The exercise – Please reproduce these entries with every "Given:" switched to "Goal:", leaving everything else unchanged.

Records for processing –
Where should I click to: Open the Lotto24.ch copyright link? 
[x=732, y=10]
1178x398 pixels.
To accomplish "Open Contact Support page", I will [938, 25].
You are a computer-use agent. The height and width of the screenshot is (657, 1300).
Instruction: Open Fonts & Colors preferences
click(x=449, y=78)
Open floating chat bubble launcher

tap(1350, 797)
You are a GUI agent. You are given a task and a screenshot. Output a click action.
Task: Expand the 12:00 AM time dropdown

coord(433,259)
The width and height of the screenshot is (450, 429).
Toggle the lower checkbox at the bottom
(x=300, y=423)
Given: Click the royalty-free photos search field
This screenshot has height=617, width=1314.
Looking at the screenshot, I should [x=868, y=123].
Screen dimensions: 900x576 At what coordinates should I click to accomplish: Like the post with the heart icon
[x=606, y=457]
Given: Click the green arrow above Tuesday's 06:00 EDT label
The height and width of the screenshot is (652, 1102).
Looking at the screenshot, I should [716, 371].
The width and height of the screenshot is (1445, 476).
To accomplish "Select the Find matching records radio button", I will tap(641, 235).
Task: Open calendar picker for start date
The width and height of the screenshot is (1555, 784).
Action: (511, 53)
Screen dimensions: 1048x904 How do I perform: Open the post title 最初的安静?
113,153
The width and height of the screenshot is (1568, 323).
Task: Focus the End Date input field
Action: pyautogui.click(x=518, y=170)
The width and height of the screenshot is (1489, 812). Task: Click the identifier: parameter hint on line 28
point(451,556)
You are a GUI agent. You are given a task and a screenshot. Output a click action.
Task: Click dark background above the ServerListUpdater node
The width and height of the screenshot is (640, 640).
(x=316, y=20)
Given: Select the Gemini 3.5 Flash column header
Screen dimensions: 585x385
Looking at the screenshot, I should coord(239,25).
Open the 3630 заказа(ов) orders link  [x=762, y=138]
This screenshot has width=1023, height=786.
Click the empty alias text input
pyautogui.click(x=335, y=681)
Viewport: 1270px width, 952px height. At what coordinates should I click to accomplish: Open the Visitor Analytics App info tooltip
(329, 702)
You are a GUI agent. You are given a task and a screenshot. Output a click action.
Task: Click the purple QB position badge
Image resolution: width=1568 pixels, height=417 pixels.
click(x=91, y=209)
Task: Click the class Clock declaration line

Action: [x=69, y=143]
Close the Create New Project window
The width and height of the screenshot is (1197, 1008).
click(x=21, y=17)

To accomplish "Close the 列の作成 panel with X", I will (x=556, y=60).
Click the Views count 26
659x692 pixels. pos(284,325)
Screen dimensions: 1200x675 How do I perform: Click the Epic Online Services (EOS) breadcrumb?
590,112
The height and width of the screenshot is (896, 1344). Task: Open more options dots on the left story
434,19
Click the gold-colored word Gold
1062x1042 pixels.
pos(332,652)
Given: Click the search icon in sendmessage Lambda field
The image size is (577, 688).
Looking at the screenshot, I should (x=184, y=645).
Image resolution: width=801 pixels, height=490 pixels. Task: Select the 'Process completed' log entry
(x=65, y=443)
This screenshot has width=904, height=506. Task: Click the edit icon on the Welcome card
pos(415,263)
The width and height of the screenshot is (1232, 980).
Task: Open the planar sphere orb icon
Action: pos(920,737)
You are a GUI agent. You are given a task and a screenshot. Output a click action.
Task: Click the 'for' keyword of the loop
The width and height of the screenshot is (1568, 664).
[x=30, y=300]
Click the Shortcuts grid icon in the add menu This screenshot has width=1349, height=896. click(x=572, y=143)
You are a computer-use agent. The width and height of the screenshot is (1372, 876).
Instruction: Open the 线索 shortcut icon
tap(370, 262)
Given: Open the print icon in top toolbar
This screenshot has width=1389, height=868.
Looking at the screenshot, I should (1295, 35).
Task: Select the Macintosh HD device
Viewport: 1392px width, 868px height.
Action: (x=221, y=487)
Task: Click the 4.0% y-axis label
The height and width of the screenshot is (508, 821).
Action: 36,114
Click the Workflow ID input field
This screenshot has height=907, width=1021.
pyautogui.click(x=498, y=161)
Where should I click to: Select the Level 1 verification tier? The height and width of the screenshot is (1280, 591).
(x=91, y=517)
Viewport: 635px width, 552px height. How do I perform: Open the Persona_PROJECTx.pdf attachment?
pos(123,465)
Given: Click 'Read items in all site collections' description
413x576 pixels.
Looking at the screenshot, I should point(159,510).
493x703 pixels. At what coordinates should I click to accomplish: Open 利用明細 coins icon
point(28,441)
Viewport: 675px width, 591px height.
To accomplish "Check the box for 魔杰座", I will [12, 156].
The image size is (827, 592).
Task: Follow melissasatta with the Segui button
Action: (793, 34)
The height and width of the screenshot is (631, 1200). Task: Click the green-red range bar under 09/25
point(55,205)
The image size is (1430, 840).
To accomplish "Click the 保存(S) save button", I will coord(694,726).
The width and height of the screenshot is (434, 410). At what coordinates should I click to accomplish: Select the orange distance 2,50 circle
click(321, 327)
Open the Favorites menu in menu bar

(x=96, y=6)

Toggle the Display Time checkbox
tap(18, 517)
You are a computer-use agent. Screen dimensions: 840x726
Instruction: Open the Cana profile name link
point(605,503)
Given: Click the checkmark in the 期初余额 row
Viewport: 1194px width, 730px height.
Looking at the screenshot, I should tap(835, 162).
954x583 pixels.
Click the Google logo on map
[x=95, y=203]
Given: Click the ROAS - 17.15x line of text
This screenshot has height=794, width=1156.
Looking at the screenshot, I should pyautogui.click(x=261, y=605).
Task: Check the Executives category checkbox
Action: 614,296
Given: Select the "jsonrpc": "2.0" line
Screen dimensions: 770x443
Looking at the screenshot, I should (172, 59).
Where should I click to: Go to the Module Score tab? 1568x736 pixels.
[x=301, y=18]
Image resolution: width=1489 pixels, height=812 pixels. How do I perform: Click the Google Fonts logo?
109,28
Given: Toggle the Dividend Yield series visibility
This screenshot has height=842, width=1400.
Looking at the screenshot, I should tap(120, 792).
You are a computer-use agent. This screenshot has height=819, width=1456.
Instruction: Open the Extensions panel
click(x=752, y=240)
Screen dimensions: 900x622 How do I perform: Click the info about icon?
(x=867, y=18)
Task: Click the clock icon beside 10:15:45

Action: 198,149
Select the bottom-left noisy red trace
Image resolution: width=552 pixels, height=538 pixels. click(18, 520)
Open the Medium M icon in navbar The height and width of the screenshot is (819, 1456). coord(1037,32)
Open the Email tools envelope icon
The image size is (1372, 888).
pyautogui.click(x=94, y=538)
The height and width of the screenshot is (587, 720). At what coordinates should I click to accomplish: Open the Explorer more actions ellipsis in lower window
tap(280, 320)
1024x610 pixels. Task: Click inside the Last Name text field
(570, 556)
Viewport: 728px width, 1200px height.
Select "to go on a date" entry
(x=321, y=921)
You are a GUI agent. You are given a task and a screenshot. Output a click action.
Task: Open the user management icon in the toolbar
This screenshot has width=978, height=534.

Task answer –
Where should I click to: Open the Lotto24.ch copyright link? 
[x=732, y=10]
1178x398 pixels.
To accomplish "Open Contact Support page", I will [938, 25].
You are a computer-use agent. The height and width of the screenshot is (657, 1300).
Instruction: Open Fonts & Colors preferences
click(x=449, y=78)
Open floating chat bubble launcher

tap(1350, 797)
You are a GUI agent. You are given a task and a screenshot. Output a click action.
Task: Expand the 12:00 AM time dropdown

coord(433,259)
The width and height of the screenshot is (450, 429).
Toggle the lower checkbox at the bottom
(x=300, y=423)
Goal: Click the royalty-free photos search field
This screenshot has height=617, width=1314.
Looking at the screenshot, I should [x=868, y=123].
Screen dimensions: 900x576 At what coordinates should I click to accomplish: Like the post with the heart icon
[x=606, y=457]
Goal: Click the green arrow above Tuesday's 06:00 EDT label
The height and width of the screenshot is (652, 1102).
Looking at the screenshot, I should [716, 371].
The width and height of the screenshot is (1445, 476).
To accomplish "Select the Find matching records radio button", I will tap(641, 235).
Task: Open calendar picker for start date
The width and height of the screenshot is (1555, 784).
Action: (511, 53)
Screen dimensions: 1048x904 How do I perform: Open the post title 最初的安静?
113,153
The width and height of the screenshot is (1568, 323).
Task: Focus the End Date input field
Action: pyautogui.click(x=518, y=170)
The width and height of the screenshot is (1489, 812). Task: Click the identifier: parameter hint on line 28
point(451,556)
You are a GUI agent. You are given a task and a screenshot. Output a click action.
Task: Click dark background above the ServerListUpdater node
The width and height of the screenshot is (640, 640).
(x=316, y=20)
Goal: Select the Gemini 3.5 Flash column header
Screen dimensions: 585x385
Looking at the screenshot, I should coord(239,25).
Open the 3630 заказа(ов) orders link  [x=762, y=138]
This screenshot has width=1023, height=786.
Click the empty alias text input
pyautogui.click(x=335, y=681)
Viewport: 1270px width, 952px height. At what coordinates should I click to accomplish: Open the Visitor Analytics App info tooltip
(329, 702)
You are a GUI agent. You are given a task and a screenshot. Output a click action.
Task: Click the purple QB position badge
Image resolution: width=1568 pixels, height=417 pixels.
click(x=91, y=209)
Task: Click the class Clock declaration line

Action: [x=69, y=143]
Close the Create New Project window
The width and height of the screenshot is (1197, 1008).
click(x=21, y=17)

To accomplish "Close the 列の作成 panel with X", I will (x=556, y=60).
Click the Views count 26
659x692 pixels. pos(284,325)
Screen dimensions: 1200x675 How do I perform: Click the Epic Online Services (EOS) breadcrumb?
590,112
The height and width of the screenshot is (896, 1344). Task: Open more options dots on the left story
434,19
Click the gold-colored word Gold
1062x1042 pixels.
pos(332,652)
Goal: Click the search icon in sendmessage Lambda field
The image size is (577, 688).
Looking at the screenshot, I should (x=184, y=645).
Image resolution: width=801 pixels, height=490 pixels. Task: Select the 'Process completed' log entry
(x=65, y=443)
This screenshot has width=904, height=506. Task: Click the edit icon on the Welcome card
pos(415,263)
The width and height of the screenshot is (1232, 980).
Task: Open the planar sphere orb icon
Action: pos(920,737)
You are a GUI agent. You are given a task and a screenshot. Output a click action.
Task: Click the 'for' keyword of the loop
The width and height of the screenshot is (1568, 664).
[x=30, y=300]
Click the Shortcuts grid icon in the add menu This screenshot has width=1349, height=896. click(x=572, y=143)
You are a computer-use agent. The width and height of the screenshot is (1372, 876).
Instruction: Open the 线索 shortcut icon
tap(370, 262)
Goal: Open the print icon in top toolbar
This screenshot has width=1389, height=868.
Looking at the screenshot, I should (1295, 35).
Task: Select the Macintosh HD device
Viewport: 1392px width, 868px height.
Action: (x=221, y=487)
Task: Click the 4.0% y-axis label
The height and width of the screenshot is (508, 821).
Action: 36,114
Click the Workflow ID input field
This screenshot has height=907, width=1021.
pyautogui.click(x=498, y=161)
Where should I click to: Select the Level 1 verification tier? The height and width of the screenshot is (1280, 591).
(x=91, y=517)
Viewport: 635px width, 552px height. How do I perform: Open the Persona_PROJECTx.pdf attachment?
pos(123,465)
Goal: Click 'Read items in all site collections' description
413x576 pixels.
Looking at the screenshot, I should point(159,510).
493x703 pixels. At what coordinates should I click to accomplish: Open 利用明細 coins icon
point(28,441)
Viewport: 675px width, 591px height.
To accomplish "Check the box for 魔杰座", I will [12, 156].
The image size is (827, 592).
Task: Follow melissasatta with the Segui button
Action: (793, 34)
The height and width of the screenshot is (631, 1200). Task: Click the green-red range bar under 09/25
point(55,205)
The image size is (1430, 840).
To accomplish "Click the 保存(S) save button", I will coord(694,726).
The width and height of the screenshot is (434, 410). At what coordinates should I click to accomplish: Select the orange distance 2,50 circle
click(321, 327)
Open the Favorites menu in menu bar

(x=96, y=6)

Toggle the Display Time checkbox
tap(18, 517)
You are a computer-use agent. Screen dimensions: 840x726
Instruction: Open the Cana profile name link
point(605,503)
Goal: Click the checkmark in the 期初余额 row
Viewport: 1194px width, 730px height.
Looking at the screenshot, I should tap(835, 162).
954x583 pixels.
Click the Google logo on map
[x=95, y=203]
Goal: Click the ROAS - 17.15x line of text
This screenshot has height=794, width=1156.
Looking at the screenshot, I should pyautogui.click(x=261, y=605).
Task: Check the Executives category checkbox
Action: 614,296
Goal: Select the "jsonrpc": "2.0" line
Screen dimensions: 770x443
Looking at the screenshot, I should (172, 59).
Where should I click to: Go to the Module Score tab? 1568x736 pixels.
[x=301, y=18]
Image resolution: width=1489 pixels, height=812 pixels. How do I perform: Click the Google Fonts logo?
109,28
Goal: Toggle the Dividend Yield series visibility
This screenshot has height=842, width=1400.
Looking at the screenshot, I should tap(120, 792).
You are a computer-use agent. This screenshot has height=819, width=1456.
Instruction: Open the Extensions panel
click(x=752, y=240)
Screen dimensions: 900x622 How do I perform: Click the info about icon?
(x=867, y=18)
Task: Click the clock icon beside 10:15:45

Action: 198,149
Select the bottom-left noisy red trace
Image resolution: width=552 pixels, height=538 pixels. click(18, 520)
Open the Medium M icon in navbar The height and width of the screenshot is (819, 1456). coord(1037,32)
Open the Email tools envelope icon
The image size is (1372, 888).
pyautogui.click(x=94, y=538)
The height and width of the screenshot is (587, 720). At what coordinates should I click to accomplish: Open the Explorer more actions ellipsis in lower window
tap(280, 320)
1024x610 pixels. Task: Click inside the Last Name text field
(570, 556)
Viewport: 728px width, 1200px height.
Select "to go on a date" entry
(x=321, y=921)
You are a GUI agent. You are given a task and a screenshot. Output a click action.
Task: Open the user management icon in the toolbar
This screenshot has width=978, height=534.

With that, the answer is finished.